**Records**
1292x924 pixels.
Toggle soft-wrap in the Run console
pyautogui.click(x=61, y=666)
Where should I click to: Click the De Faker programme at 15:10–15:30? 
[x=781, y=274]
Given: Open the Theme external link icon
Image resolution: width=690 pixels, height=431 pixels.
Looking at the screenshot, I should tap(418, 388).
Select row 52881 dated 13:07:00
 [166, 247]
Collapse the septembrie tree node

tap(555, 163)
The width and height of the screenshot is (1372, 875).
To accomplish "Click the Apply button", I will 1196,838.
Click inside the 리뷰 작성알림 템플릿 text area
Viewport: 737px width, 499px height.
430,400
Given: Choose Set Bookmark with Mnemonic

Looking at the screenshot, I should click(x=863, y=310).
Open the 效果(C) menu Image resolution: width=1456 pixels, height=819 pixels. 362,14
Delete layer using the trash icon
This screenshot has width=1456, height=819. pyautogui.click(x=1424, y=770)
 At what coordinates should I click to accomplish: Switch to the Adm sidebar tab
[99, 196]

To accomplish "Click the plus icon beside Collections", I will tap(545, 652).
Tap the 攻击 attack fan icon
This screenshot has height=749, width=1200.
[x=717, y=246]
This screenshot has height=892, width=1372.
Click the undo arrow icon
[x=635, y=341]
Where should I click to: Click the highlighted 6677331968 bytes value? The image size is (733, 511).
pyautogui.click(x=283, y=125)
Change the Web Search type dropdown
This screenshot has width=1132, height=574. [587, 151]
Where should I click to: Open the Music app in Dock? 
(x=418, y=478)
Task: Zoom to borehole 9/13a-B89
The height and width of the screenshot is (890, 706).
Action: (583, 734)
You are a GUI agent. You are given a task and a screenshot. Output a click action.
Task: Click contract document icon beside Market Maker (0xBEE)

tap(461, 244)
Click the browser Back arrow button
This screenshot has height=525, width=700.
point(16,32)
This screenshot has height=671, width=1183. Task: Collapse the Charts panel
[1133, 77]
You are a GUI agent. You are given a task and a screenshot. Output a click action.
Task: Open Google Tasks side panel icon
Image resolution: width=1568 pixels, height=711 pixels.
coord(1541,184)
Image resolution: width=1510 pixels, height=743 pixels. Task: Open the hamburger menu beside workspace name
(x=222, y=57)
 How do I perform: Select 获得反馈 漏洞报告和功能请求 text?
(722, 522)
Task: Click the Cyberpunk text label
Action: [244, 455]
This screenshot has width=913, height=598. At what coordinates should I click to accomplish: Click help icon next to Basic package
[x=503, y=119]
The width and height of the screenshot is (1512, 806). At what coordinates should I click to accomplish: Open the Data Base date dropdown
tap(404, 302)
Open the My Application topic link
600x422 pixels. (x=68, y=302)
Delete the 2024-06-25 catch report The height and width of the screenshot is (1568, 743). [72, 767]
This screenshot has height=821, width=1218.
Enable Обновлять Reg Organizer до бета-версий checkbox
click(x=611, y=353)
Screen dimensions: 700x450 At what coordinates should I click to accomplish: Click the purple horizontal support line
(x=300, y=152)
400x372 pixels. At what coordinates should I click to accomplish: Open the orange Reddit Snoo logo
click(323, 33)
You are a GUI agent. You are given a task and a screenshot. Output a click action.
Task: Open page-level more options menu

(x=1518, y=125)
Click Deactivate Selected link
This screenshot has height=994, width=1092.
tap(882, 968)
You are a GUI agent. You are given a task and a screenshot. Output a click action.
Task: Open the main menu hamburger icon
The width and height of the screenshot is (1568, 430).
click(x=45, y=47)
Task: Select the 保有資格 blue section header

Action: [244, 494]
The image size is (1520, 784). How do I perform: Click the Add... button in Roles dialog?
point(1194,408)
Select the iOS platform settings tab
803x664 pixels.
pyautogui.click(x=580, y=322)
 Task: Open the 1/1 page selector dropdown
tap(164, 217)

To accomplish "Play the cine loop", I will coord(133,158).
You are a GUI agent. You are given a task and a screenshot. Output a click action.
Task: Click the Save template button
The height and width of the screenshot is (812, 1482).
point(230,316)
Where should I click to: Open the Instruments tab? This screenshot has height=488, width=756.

**Work required**
Convert the items above, starting with the line containing "Delete the 2024-06-25" and going on through the line containing "click(x=45, y=47)", into a two-column CSV with the headers instruction and action. Write one row per item, placing its text and its answer each in a single quoted field and replacing line breaks with spaces.

**Result of this exercise**
instruction,action
"Delete the 2024-06-25 catch report The height and width of the screenshot is (1568, 743).","[72, 767]"
"This screenshot has height=821, width=1218. Enable Обновлять Reg Organizer до бета-версий checkbox","click(x=611, y=353)"
"Screen dimensions: 700x450 At what coordinates should I click to accomplish: Click the purple horizontal support line","(x=300, y=152)"
"400x372 pixels. At what coordinates should I click to accomplish: Open the orange Reddit Snoo logo","click(323, 33)"
"You are a GUI agent. You are given a task and a screenshot. Output a click action. Task: Open page-level more options menu","(x=1518, y=125)"
"Click Deactivate Selected link This screenshot has height=994, width=1092.","tap(882, 968)"
"You are a GUI agent. You are given a task and a screenshot. Output a click action. Task: Open the main menu hamburger icon The width and height of the screenshot is (1568, 430).","click(x=45, y=47)"